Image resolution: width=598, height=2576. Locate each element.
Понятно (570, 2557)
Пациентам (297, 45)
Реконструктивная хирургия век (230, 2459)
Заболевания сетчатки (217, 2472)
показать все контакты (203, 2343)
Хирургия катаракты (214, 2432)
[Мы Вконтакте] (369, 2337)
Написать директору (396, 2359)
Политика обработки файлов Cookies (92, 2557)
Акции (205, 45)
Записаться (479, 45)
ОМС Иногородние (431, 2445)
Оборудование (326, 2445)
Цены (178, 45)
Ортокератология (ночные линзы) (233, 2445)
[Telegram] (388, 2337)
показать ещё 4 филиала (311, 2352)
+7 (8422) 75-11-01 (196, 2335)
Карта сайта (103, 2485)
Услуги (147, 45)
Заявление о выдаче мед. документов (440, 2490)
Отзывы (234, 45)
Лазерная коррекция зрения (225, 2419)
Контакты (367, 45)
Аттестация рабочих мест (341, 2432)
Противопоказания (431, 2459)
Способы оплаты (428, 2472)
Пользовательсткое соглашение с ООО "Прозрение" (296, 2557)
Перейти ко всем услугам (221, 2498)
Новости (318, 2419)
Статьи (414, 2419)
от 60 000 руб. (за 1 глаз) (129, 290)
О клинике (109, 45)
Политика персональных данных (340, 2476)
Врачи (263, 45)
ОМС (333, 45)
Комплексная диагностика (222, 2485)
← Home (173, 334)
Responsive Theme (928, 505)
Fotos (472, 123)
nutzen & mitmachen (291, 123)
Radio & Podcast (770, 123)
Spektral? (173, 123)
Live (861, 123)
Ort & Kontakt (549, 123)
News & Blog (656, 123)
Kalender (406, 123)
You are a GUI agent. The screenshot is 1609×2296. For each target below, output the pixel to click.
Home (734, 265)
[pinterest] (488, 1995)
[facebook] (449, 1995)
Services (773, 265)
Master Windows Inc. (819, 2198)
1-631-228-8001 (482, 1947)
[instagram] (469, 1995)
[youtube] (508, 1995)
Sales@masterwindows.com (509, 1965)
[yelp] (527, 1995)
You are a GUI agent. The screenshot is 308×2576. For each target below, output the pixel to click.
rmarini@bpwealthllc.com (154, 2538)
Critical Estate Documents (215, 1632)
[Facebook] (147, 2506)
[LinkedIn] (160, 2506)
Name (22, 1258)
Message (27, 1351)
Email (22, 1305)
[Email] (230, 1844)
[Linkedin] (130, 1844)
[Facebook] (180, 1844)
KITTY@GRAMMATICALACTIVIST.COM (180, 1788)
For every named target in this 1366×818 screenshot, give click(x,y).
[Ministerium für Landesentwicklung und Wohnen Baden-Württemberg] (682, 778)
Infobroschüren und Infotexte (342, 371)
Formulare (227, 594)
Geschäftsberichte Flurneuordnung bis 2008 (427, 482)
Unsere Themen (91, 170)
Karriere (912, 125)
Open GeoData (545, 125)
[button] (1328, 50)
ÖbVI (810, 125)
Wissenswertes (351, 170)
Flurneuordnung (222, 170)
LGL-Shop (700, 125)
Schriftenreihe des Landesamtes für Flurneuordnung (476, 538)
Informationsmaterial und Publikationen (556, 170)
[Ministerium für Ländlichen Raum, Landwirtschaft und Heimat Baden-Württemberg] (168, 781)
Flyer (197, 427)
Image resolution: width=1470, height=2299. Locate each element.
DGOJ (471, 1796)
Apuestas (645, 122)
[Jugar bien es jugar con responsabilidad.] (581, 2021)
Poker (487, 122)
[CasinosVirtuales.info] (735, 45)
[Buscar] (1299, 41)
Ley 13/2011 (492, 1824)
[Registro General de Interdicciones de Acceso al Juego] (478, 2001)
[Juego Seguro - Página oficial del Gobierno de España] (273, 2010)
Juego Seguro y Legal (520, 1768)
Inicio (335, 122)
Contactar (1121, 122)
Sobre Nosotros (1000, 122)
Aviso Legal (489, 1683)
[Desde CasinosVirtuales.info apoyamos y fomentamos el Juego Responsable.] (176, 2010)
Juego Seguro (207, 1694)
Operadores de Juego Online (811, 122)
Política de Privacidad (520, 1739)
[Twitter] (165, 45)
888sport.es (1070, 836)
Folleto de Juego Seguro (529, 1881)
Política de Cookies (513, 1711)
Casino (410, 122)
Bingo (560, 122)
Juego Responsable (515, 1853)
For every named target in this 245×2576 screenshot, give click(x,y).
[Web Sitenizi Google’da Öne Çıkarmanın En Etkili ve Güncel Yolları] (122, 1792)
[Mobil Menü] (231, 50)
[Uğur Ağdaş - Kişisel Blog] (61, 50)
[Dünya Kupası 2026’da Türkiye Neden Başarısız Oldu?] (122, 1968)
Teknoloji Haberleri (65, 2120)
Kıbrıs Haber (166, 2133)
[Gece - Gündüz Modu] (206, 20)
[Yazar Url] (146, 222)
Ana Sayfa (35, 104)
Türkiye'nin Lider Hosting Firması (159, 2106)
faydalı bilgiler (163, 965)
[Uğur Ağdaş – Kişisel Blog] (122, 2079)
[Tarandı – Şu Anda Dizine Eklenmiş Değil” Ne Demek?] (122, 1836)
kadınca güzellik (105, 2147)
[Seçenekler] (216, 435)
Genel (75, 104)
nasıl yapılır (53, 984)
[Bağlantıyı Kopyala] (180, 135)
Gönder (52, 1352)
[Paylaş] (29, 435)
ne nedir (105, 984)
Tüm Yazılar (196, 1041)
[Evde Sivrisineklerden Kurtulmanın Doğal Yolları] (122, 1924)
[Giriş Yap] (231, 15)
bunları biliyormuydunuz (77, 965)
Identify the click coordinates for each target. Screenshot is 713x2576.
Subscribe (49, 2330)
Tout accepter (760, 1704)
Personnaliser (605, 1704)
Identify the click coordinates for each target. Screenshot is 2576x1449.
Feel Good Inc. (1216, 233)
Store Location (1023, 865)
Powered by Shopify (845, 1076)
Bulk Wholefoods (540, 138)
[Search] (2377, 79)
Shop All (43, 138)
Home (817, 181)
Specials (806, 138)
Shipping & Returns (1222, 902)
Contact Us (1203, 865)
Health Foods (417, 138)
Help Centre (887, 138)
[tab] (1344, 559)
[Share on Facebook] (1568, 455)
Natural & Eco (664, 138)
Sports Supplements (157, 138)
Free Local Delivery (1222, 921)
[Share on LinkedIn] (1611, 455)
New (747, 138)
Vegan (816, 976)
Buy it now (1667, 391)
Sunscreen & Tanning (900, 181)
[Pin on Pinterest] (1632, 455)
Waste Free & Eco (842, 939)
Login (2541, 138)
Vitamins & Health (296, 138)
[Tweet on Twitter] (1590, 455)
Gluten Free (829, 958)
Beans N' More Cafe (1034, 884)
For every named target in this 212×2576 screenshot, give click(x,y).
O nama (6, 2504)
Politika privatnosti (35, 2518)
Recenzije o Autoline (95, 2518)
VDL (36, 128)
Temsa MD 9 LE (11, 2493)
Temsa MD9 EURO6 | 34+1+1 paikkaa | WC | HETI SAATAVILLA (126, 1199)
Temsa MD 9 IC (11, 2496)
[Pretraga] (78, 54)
--
## Instructions to follow
Retype only this portion of the data above: the line containing "[Facebook] (147, 2506)", the line containing "[Juego Seguro - Página", and all lines between them, exactly.

## Answer section
[Facebook] (147, 2506)
[LinkedIn] (160, 2506)
Name (22, 1258)
Message (27, 1351)
Email (22, 1305)
[Email] (230, 1844)
[Linkedin] (130, 1844)
[Facebook] (180, 1844)
KITTY@GRAMMATICALACTIVIST.COM (180, 1788)
For every named target in this 1366×818 screenshot, give click(x,y).
[Ministerium für Landesentwicklung und Wohnen Baden-Württemberg] (682, 778)
Infobroschüren und Infotexte (342, 371)
Formulare (227, 594)
Geschäftsberichte Flurneuordnung bis 2008 (427, 482)
Unsere Themen (91, 170)
Karriere (912, 125)
Open GeoData (545, 125)
[button] (1328, 50)
ÖbVI (810, 125)
Wissenswertes (351, 170)
Flurneuordnung (222, 170)
LGL-Shop (700, 125)
Schriftenreihe des Landesamtes für Flurneuordnung (476, 538)
Informationsmaterial und Publikationen (556, 170)
[Ministerium für Ländlichen Raum, Landwirtschaft und Heimat Baden-Württemberg] (168, 781)
Flyer (197, 427)
Image resolution: width=1470, height=2299. Locate each element.
DGOJ (471, 1796)
Apuestas (645, 122)
[Jugar bien es jugar con responsabilidad.] (581, 2021)
Poker (487, 122)
[CasinosVirtuales.info] (735, 45)
[Buscar] (1299, 41)
Ley 13/2011 (492, 1824)
[Registro General de Interdicciones de Acceso al Juego] (478, 2001)
[Juego Seguro - Página oficial del Gobierno de España] (273, 2010)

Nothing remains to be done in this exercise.